The reptile brain goes nuts when people yell, scold, or reprimand your kid. Your unconscious mind sends out a simple message: your offspring is under attack and you must act now.

It’s hard to overstate the uselessness of this unconscious reaction. Life is almost infinitely more complex than the reptile brain allows for. Unless you’re being attacked by a bear, don’t listen to your reptilian brain. Take a deep breath and remember you’re a warm-blooded, evolved mammal capable of more than fight or flight.

“Lizards are just reacting to the circumstances around them,” family therapist and author of the book Screamfree Parenting Hal Runkel said “But our mammal brains react to the relationships we have as well.”

When your limbic system runs hot, it seems like the only thing in your head, but it’s not. The frontal lobes, the part of your brain involved with higher reasoning and abstract thought, hasn’t gone anywhere. It’s just being drowned out by the limbic system’s banshee scream.

Despite your raging limbic system, the people disciplining your kids could have a point.

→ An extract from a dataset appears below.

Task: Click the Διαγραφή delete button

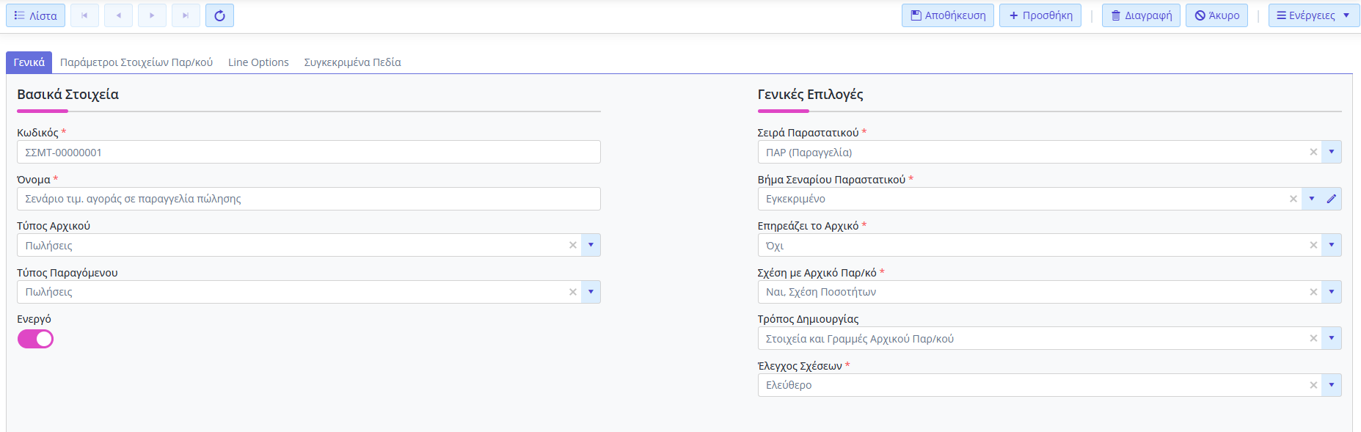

“When we’re reacting, we are not allowing our frontal lobes, this unique human part of our brains, to actually have any say in our behavior,” Runkel said.

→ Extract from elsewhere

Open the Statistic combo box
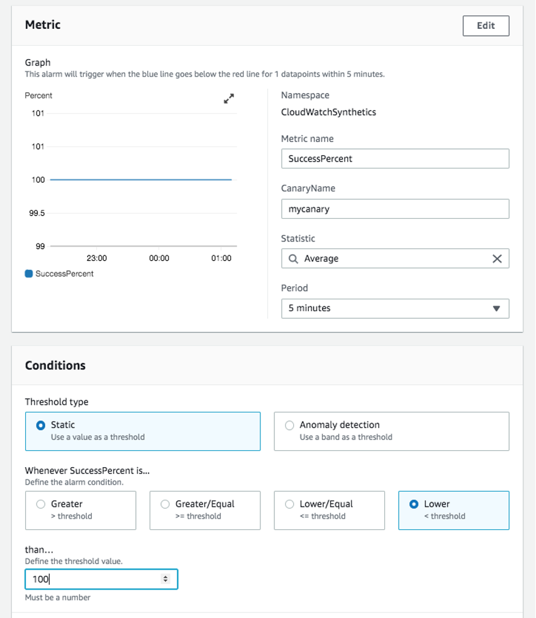536x618 pixels. 390,258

Runkel stressed the need to pause to give your higher brain functions a chance to can read the situation. Is your kid doing something that could be dangerous, either for them or other people? After all, you’re not always a perfect parent and your kid isn’t always a perfect kid. Despite your raging limbic system, the people disciplining your kids could have a point.

“The first thing is don’t shut the person down and say, ‘you know, I really don’t appreciate you getting in my business,’” Kendrick said. Instead, he said, “you need to see if there’s something of value in the observation, complaint or warning.”

Runkel said that when you get mad at the person disciplining your kid, you’re letting your kid off the hook for their behavior before you understand the situation.

“If you automatically react just because someone’s doing this with your child, then you’ve automatically determined that what your kid did is somehow excusable,” Runkel said.

Choking back fight or flight is tough. But it’s a battle worth fighting. After all, if your kid sees get in some dude’s face, they’re going to think it’s acceptable to fly off the handle. They’ll pay that hostility forward in playdates, in class and with you.

“The professor who talked to me about this 20 years ago in graduate school would say, ‘take it upstairs,’” Runkel said. “Whatever you’re feeling, take it upstairs. Whatever we are sensing has gotta travel up. If we don’t pause, then it’s not gonna travel all the way to the front part.”

He added: “We have to learn to practice pausing before we do anything to give ourselves the best chance at actually creating an outcome that’s better for everybody.”